This notebook contains an example for a Product2Vec data streamer (steps 1 and 2 of P2V-MAP) that generates a batch of center products, context products and negative samples of size $B$.

1. `DataStreamerP2V` produces batches of P2V-MAP samples
1. `NegativeSamplesGenerator` produces negative samples
1. The notebook uses the two classes to produce a batch of training samples

In [1]:
import collections
import itertools
from typing import Tuple

import numpy as np
import pandas as pd

In [2]:
class DataStreamerP2V:
    """
    Class for generating P2V training samples
        generate_batch: produce a batch of training samples
        reset_iterator: reset data streamer and empty sample cache
    """

    def __init__(
        self,
        data: pd.DataFrame,
        variable_basket: str,
        variable_product: str,
        batch_size: int = 8_192,
        shuffle: bool = True,
        n_negative_samples: int = 0,
        power: float = 0.75,
        allow_context_collisions: bool = False,
    ):
        """
        Initialize P2V data streamer
            data: must contain `variable_basket` and `variable_product`
            variable_basket: basket identifier in `data`
            variable_product: product identifier in `data`
            batch_size: size of a single batch
            shuffle: shuffle data when resetting streamer
            n_negative_samples: number of negative samples per positive sample
            power: distortion factor for negative sample generator
            allow_context_collisions: allow that an id is a positive and a negative sample at the same time
        """

◆ Problem set ◆
[A] Translate this sentence from the Product2Vec notebook excerpt into Spanish: "This notebook contains an example for a Product2Vec data streamer (steps 1 and 2 of P2V-MAP) that generates a batch of center products, context products and negative samples of size $B$."
[B] Continue the Product2Vec notebook excerpt, starting right after the docstring that closes the `__init__` setup.

◆ Data lines ◆

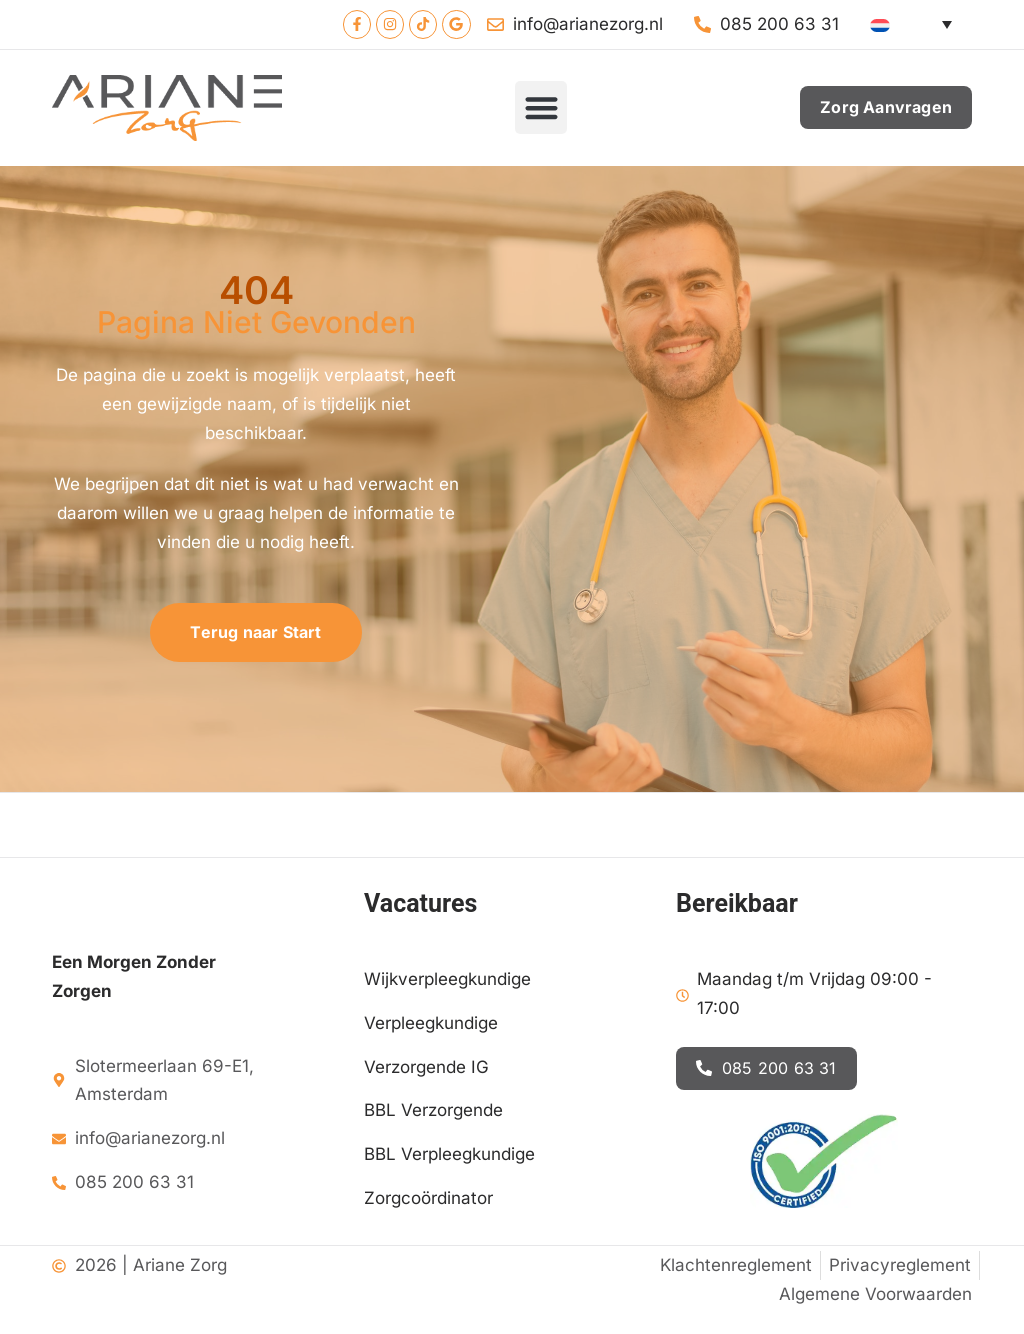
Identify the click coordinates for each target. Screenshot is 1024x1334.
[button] (541, 109)
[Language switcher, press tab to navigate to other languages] (916, 25)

◆ Answers per task ◆
[A] Este notebook contiene un ejemplo de un generador de flujo de datos de Product2Vec (pasos 1 y 2 de P2V-MAP) que genera un lote de productos centrales, productos de contexto y muestras negativas de tamaño $B$.

[B]
        self.batch_size = batch_size
        self.shuffle = shuffle
        self.cached_samples = []
        self.basket_list = self._basket_df_to_list(
            x=data, variable_basket=variable_basket, variable_product=variable_product
        )
        self.reset_iterator()
        self.produce_negative_samples = n_negative_samples > 0
        if self.produce_negative_samples:
            self.allow_context_collisions = allow_context_collisions
            self.negative_samples_generator = NegativeSamplesGenerator(
                data=data,
                n_negative_samples=n_negative_samples,
                batch_size=self.batch_size,
                power=power,
                variable_product=variable_product,
            )

    def generate_batch(self) -> Tuple[np.ndarray, np.ndarray, np.ndarray]:
        """
        Produce a batch of training samples containing center products, context products, and negative samples
        """
        # fill cache
        self._fill_cache()

        # generate skip-gram pairs
        output_array = np.asarray(self.cached_samples[: self.batch_size])
        self.cached_samples = self.cached_samples[self.batch_size :]
        center = output_array[:, 0, 0].astype(np.int64)
        context = output_array[:, 1, 0].astype(np.int64)

        # add negative samples
        if self.produce_negative_samples:
            if self.allow_context_collisions:
                negative_samples = (
                    self.negative_samples_generator.get_negative_samples()
                )
            else:
                negative_samples = self.negative_samples_generator.get_negative_samples(
                    context
                ).T
        else:
            negative_samples = np.empty(shape=(2, 0))

        # return
        return center, context, negative_samples

    def reset_iterator(self) -> None:
        """
        Reset data streamer and empty sample cache
        """
        if self.shuffle:
            np.random.shuffle(self.basket_list)
        self.basket_iterator = self._basket_iterator(self.basket_list)
        self.cached_samples = []

    def _basket_df_to_list(self, x, variable_basket, variable_product):
        """
        Turn a basket dataframe into a list of baskets
        """
        x_basket_values = (
            x[[variable_basket, variable_product]].sort_values([variable_basket]).values
        )
        keys = x_basket_values[:, 0]
        ukeys, index = np.unique(keys, True)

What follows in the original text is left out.